**MATERIAL PROVIDED**:
____________

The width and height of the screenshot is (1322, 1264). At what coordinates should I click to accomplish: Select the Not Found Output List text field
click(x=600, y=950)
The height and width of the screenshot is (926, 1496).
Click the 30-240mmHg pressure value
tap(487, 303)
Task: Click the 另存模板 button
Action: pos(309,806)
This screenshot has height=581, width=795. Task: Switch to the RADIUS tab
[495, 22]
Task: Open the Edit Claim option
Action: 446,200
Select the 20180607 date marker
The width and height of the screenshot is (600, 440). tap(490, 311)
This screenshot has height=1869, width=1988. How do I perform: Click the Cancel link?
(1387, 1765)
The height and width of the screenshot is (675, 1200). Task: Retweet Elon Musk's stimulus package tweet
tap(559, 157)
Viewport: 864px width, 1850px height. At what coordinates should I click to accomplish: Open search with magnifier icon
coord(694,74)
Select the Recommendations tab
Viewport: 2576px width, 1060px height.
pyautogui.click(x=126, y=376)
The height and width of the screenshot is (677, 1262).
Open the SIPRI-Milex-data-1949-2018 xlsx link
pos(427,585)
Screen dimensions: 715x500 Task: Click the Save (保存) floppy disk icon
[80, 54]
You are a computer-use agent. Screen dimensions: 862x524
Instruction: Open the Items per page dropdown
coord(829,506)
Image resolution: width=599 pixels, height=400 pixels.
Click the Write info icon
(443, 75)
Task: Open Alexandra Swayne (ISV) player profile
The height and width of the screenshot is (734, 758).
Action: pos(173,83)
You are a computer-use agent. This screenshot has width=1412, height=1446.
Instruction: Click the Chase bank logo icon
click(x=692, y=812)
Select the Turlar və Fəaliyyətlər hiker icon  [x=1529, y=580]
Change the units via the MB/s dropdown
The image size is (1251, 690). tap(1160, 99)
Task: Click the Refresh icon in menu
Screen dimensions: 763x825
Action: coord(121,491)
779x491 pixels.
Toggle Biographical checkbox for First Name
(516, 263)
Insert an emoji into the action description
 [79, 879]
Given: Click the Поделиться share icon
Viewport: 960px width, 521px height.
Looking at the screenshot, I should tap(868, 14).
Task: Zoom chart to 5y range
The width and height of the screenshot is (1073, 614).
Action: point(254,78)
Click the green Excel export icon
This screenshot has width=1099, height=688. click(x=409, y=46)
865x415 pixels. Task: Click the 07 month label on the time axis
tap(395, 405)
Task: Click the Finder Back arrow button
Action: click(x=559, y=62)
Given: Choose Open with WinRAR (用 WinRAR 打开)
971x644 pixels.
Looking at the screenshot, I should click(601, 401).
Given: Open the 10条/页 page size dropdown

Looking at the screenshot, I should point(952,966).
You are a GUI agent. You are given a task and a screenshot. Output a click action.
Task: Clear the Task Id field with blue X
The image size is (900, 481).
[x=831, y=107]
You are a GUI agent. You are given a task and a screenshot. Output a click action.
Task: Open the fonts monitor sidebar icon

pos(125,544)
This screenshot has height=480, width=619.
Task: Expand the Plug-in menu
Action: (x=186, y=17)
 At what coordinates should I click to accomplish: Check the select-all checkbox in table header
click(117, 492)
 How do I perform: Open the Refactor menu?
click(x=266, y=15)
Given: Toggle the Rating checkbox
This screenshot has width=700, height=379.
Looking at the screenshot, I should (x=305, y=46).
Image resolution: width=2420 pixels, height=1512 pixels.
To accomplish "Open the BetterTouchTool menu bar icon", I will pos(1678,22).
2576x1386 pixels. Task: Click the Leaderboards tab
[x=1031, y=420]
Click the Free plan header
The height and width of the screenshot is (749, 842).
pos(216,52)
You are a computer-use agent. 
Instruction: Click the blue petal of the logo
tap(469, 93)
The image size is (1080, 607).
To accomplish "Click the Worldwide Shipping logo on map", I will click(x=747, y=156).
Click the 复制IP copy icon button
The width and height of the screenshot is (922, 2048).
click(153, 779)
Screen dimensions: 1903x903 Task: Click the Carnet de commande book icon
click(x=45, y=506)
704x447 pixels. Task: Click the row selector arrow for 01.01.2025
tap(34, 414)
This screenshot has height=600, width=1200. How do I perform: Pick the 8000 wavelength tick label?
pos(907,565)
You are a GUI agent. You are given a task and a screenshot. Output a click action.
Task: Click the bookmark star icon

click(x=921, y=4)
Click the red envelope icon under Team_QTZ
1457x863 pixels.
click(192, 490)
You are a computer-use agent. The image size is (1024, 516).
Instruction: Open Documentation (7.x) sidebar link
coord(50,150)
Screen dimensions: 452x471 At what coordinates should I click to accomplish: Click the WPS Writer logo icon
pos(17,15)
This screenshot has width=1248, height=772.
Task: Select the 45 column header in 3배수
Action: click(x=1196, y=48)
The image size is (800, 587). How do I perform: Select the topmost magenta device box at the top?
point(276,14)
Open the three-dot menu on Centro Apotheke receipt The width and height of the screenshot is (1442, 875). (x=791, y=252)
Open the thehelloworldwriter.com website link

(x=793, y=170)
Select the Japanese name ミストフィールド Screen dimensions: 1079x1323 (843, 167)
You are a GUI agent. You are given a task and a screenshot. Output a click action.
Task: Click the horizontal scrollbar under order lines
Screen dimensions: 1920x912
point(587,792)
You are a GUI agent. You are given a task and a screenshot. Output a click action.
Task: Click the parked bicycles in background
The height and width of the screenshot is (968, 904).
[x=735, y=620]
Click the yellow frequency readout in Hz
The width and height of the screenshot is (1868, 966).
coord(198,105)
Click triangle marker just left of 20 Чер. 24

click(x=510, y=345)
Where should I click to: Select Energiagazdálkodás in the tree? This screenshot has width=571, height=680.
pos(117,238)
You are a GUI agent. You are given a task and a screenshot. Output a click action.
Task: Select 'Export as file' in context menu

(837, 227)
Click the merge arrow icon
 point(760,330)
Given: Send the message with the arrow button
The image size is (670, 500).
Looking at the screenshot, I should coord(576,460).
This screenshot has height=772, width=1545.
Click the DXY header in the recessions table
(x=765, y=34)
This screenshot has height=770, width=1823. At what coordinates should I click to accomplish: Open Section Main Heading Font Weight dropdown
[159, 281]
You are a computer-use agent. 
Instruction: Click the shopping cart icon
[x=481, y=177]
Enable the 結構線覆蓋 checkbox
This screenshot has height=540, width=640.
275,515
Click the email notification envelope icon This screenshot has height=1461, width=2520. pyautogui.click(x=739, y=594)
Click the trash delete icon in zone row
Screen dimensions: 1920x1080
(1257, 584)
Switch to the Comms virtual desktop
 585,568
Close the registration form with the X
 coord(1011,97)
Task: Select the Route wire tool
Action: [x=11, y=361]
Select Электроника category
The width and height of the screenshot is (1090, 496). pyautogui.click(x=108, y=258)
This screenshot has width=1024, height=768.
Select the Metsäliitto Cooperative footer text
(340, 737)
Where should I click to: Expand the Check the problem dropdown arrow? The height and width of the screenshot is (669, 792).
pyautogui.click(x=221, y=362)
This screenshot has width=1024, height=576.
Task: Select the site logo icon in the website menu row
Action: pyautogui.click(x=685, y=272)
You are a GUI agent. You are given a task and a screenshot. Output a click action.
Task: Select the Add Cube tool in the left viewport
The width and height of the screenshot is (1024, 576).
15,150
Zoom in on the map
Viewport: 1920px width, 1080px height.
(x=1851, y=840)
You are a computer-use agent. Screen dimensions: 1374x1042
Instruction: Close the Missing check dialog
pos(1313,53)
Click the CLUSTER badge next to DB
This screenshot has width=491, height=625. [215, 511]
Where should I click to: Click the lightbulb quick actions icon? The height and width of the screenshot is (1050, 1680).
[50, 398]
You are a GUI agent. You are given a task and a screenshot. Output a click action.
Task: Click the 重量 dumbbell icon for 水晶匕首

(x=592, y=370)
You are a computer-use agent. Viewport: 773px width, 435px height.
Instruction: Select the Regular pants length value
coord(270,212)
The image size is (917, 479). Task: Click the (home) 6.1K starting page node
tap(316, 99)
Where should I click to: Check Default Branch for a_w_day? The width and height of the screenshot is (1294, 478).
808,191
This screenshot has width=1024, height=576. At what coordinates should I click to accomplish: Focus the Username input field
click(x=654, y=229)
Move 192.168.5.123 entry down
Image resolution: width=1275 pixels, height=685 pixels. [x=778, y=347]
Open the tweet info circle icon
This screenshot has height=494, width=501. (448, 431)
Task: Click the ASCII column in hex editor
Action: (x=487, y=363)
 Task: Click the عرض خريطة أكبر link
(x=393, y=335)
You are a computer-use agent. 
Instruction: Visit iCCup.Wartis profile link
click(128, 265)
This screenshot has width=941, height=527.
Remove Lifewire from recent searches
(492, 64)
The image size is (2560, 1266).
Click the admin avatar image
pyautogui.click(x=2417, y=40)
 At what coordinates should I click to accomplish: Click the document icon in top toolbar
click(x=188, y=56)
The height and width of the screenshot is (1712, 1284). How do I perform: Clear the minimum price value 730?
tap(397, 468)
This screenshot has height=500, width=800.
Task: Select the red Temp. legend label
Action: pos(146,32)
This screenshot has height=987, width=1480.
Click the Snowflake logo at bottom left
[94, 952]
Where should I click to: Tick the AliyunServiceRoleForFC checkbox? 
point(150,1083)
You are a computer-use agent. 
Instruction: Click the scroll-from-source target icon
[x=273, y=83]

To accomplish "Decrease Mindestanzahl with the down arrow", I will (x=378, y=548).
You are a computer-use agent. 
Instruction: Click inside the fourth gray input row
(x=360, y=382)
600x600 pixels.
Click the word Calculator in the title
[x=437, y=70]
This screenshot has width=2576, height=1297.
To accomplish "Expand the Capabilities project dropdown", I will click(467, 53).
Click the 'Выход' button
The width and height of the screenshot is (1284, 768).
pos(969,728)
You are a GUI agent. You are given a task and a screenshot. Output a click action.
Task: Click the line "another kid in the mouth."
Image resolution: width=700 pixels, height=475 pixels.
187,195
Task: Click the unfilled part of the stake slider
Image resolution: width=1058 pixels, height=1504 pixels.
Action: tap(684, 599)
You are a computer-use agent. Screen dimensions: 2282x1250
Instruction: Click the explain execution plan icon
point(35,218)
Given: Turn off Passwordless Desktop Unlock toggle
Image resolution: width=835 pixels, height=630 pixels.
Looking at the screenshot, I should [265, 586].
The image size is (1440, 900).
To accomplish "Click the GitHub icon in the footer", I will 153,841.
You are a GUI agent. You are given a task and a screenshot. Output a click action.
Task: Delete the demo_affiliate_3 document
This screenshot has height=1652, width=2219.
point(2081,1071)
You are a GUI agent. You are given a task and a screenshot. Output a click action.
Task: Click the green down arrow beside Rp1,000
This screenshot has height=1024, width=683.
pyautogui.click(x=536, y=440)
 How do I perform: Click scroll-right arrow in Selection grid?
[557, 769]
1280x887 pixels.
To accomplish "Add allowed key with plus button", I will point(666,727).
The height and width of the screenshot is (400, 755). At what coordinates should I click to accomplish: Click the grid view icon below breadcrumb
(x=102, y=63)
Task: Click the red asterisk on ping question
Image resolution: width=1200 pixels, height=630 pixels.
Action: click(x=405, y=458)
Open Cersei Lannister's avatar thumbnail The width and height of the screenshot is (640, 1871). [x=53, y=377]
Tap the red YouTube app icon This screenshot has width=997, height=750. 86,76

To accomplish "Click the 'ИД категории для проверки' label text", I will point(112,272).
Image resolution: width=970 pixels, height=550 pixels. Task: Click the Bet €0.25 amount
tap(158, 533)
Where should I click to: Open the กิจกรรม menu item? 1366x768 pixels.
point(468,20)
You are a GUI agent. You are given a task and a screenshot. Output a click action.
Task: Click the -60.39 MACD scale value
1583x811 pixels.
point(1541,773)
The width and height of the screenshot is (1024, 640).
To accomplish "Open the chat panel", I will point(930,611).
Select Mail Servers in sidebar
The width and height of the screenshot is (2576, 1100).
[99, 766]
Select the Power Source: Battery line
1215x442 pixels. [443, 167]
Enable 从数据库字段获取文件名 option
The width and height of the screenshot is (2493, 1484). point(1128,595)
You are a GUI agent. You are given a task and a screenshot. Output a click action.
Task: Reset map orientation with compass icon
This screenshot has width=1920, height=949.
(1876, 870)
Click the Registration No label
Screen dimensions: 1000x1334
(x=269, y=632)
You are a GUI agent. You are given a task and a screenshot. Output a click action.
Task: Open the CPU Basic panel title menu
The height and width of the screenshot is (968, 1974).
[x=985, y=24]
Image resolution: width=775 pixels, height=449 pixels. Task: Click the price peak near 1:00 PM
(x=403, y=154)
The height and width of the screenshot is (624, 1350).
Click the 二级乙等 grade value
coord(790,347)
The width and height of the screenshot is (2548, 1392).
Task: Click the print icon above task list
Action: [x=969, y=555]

____________

**GOAL OF THE EXERCISE**: Pull out every line of the items above that contains the word "avatar". Case counts.

**TASK RESULT**:
Click the admin avatar image
Open Cersei Lannister's avatar thumbnail The width and height of the screenshot is (640, 1871). [x=53, y=377]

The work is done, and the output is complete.